> **Exercise prompt**:
Include the line containing "The width and height of the screenshot is (800, 480)." and all lines before it, repeated exactly from the listing below, without pictures.

::::::::::

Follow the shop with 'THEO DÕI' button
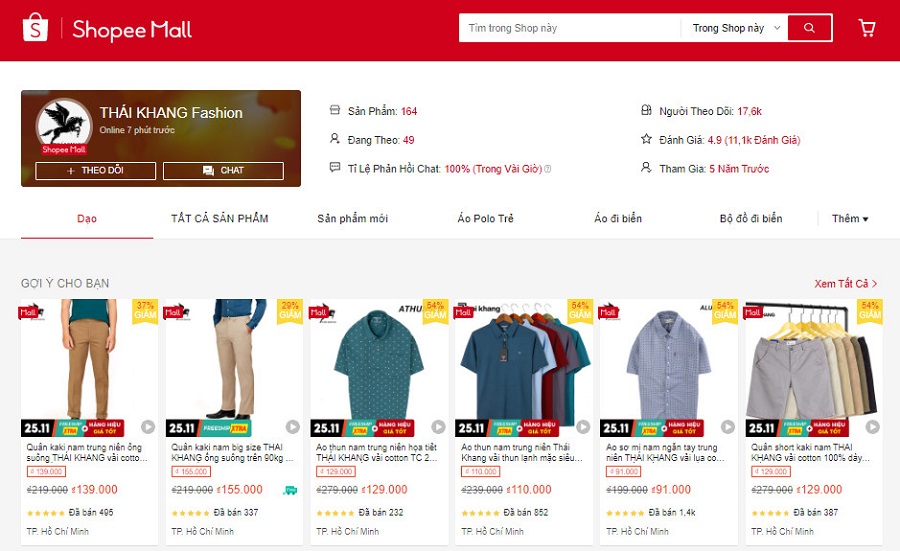This screenshot has height=551, width=900. coord(95,171)
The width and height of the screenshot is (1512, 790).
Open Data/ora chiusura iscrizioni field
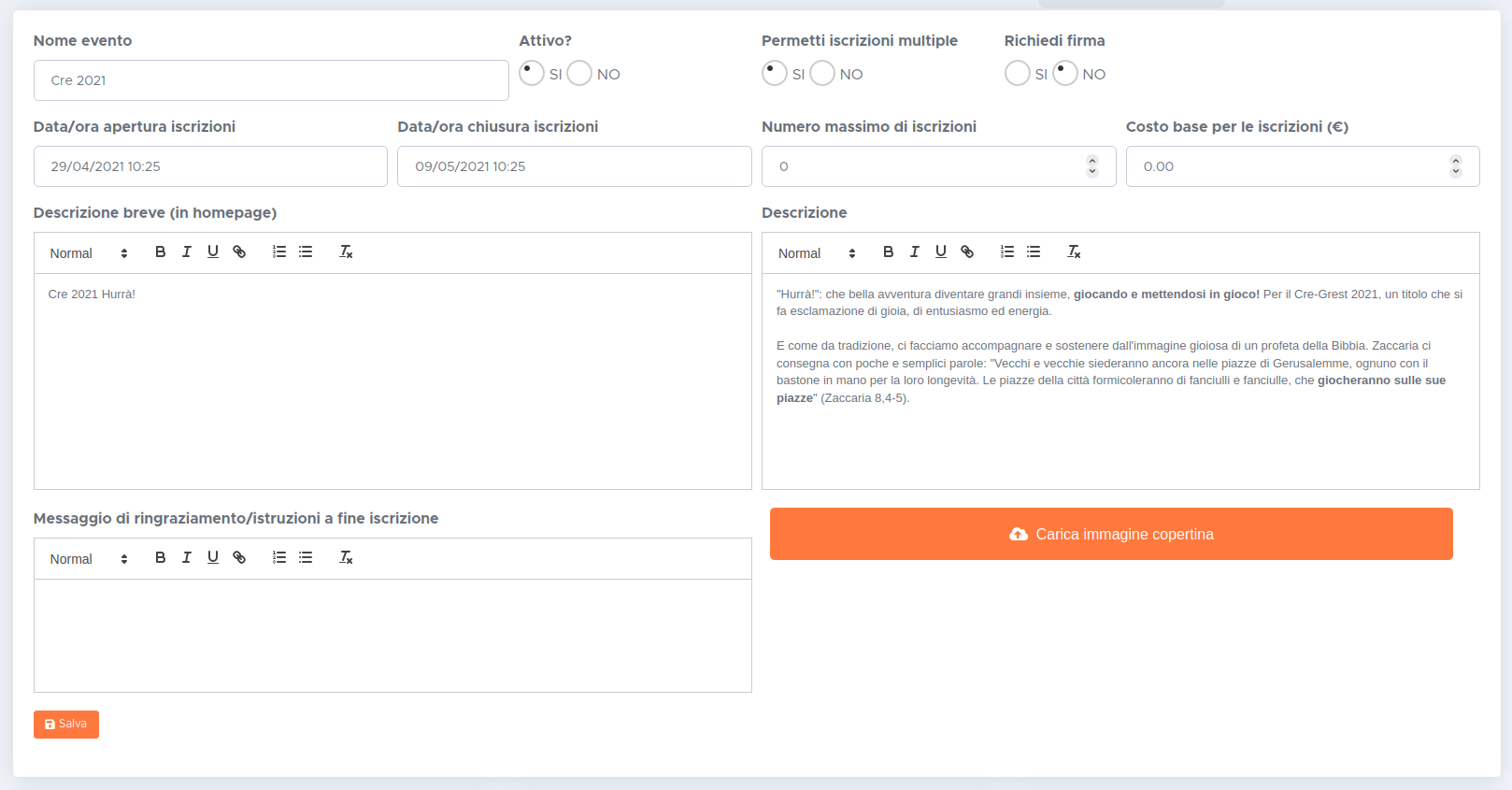(574, 166)
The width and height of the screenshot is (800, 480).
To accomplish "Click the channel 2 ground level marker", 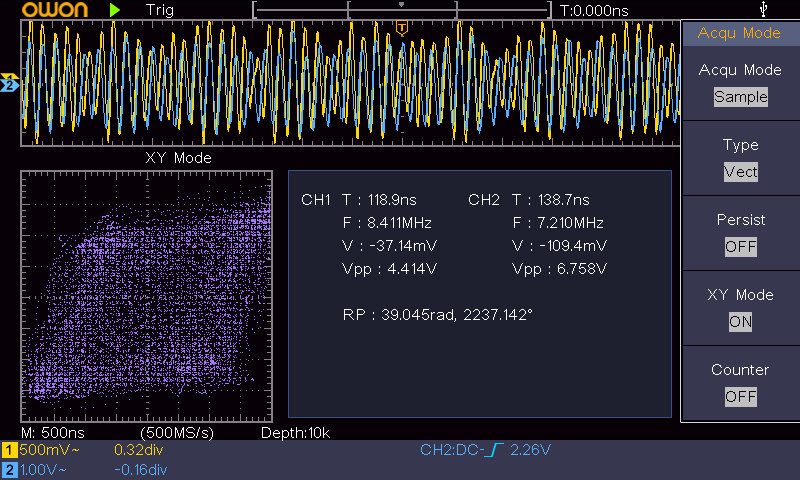I will click(x=9, y=86).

::::::::::

> **Reply to the task**:
Follow the shop with 'THEO DÕI' button
This screenshot has height=551, width=900. coord(95,171)
The width and height of the screenshot is (1512, 790).
Open Data/ora chiusura iscrizioni field
(574, 166)
The width and height of the screenshot is (800, 480).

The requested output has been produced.